Teorik bilgisi, solfej, entrüman bilgisi, orkestrasyon, müzik tarihi, armoni, kontrpuan, füg, stil bilgisi, stilleri yaratan kuralları ve onları kırarak yeni stiller yaratan bestecilerin ne yaptıklarını bilme gerekliliği, derken; daha bir çok konuda aldığı eğitim ona yüzeysel gelecektir. Daha da derine inmesi gerekir, daha uzaklardaki sulara yelken açabilmesi için daha yetkin bir denizci olması gerekir.
Aslında başına iş açmıştır ama henüz farkında değildir. Oraya geleceğiz az sonra.
Bu anlattıklarım bir çok enstrümancının kafasını yormadığı, yormak istemediği ve hatta gereksiz bile bulabildiği şeylerdir.
Ancak burada bazı enstrümancıları da özellikle ayırmak gerekir; zaten onlar da doğal olarak diğerlerinden fark edilir derecede ayrılırlar.
Ama genelde çoğunluk ilk anlattığım gruptadır.
Eğitiminizi aldınız değerli hocalarla çalıştınız, diğerlerinden daha çok donanım sahibi oldunuz. Kendi ifade dilinizi, stilinizi de bulmanız gerekir ki bu da hiç kolay değildir.
Bunlar da tamam diyelim ve doğal olarak hayatınızı aldığınız eğitim sonucunda edindiğiniz bu meslekle kazanabilmek istersiniz.
Buraya kadar her şey iyiydi de bundan sonra yol daralmaya ve tünelin ucundaki ışık sönükleşmeye başlar. Bir de Türkiye'de iseniz bu tünelin sonunda ışığı bile görebilmeniz için mucize olmasını beklemek gerekir.
Yarışmalara katılırsınız en büyük ödülü de kazandınız diyelim. Alacağınız ödül sizin 1 yıllık faturalarınızı dahi ödemeye yetmeyecektir. Yaşamak için başka yollar bulmaya mecbursunuz. Akademik kariyer yapmak için sizden önceki dolmuş kadroların boşalması veya ünvan sahibi yetkililerin insafı arasında kalma ihtimaliniz çok yüksektir.
Sonra, diyelim dünyanın diğer ülkelerinde olduğu gibi, eserlerinizi bir orkestranın icra etmesi için gönderirsiniz. Orkestraların Yönetim Kurulları ve Şefler sizin eserlerinizi tam olarak dinleyecek, anlayacak ve de programa alacak.
Harika değil mi?
Hayır değil! Bu anlattıklarımın gerçekleşmesi mucizeler listesinde en alt sıralardadır.

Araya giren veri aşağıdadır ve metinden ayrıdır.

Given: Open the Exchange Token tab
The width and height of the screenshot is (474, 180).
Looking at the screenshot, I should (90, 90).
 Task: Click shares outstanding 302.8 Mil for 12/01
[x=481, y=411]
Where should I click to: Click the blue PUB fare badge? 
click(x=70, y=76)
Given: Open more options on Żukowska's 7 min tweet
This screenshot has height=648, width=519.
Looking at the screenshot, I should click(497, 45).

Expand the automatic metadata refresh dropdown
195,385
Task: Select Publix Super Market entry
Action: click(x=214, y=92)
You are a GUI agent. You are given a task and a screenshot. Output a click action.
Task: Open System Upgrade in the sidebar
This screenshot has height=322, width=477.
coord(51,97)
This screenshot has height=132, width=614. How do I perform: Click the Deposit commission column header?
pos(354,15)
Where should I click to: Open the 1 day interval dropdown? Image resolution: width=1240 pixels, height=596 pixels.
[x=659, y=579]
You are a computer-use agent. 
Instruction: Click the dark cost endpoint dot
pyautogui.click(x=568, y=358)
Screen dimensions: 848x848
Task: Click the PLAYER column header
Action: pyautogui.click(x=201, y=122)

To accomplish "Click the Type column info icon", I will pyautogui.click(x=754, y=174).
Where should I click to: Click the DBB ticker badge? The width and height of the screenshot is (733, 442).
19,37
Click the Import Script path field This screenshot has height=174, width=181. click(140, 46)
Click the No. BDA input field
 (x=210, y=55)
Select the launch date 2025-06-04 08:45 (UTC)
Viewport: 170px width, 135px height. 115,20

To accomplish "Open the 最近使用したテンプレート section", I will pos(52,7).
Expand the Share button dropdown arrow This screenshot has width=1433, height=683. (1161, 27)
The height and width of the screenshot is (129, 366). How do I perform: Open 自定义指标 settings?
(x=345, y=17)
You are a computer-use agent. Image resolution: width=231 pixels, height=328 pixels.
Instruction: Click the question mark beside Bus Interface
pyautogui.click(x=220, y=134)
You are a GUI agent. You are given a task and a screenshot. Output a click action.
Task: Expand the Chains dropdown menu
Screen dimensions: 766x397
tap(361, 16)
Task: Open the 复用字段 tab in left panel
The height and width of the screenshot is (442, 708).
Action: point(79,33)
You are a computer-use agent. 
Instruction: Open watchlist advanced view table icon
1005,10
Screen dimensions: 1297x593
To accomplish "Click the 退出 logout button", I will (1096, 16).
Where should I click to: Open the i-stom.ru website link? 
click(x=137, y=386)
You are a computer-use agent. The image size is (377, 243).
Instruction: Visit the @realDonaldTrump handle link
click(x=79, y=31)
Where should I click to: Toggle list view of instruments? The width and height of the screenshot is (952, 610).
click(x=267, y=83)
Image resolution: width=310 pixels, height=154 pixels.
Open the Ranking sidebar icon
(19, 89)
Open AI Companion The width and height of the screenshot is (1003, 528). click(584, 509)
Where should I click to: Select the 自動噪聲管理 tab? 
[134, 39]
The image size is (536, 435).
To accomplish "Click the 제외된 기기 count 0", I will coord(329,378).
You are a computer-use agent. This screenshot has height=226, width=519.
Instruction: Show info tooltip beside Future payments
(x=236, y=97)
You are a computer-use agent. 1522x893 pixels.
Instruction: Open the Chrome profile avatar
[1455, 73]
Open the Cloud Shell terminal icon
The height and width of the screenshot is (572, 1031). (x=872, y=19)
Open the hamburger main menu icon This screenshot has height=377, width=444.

Fakat o kadar şanslısınız ki; mucize gerçekleşti bir değil 6 orkestra programa aldı sizin eserinizi.
Müthiş gidiyor her şey! Ancaaak!
Ücret konusuna gelince işler narinleşecektir.
Hatta siz öyle bir duruma geleceksiniz ki; "Eserim çalınsın da, bir kez canlı duyabileyim de, üstüne ben para vermeye razıyım" diyeceksiniz, dedirtileceksiniz daha doğrusu.
Böylesi de olmadı, o yıl o orkestraların hepsinde, kendi kültürüne sahip çıkma bilincine sahip Yönetim Kurulları ve Şefler denk geldi. Her şey sizin tarafınızda ilerliyor.
Orkestra sizin eserinizi çalarken ne hissedecek?
Orkestranın zorlanması herkesi zorlar!
Malum orkestralarda her yıl seçim var! Dengeleri korumak lazım!
İnanın bana haklı oldukları yönler hiç de az değil.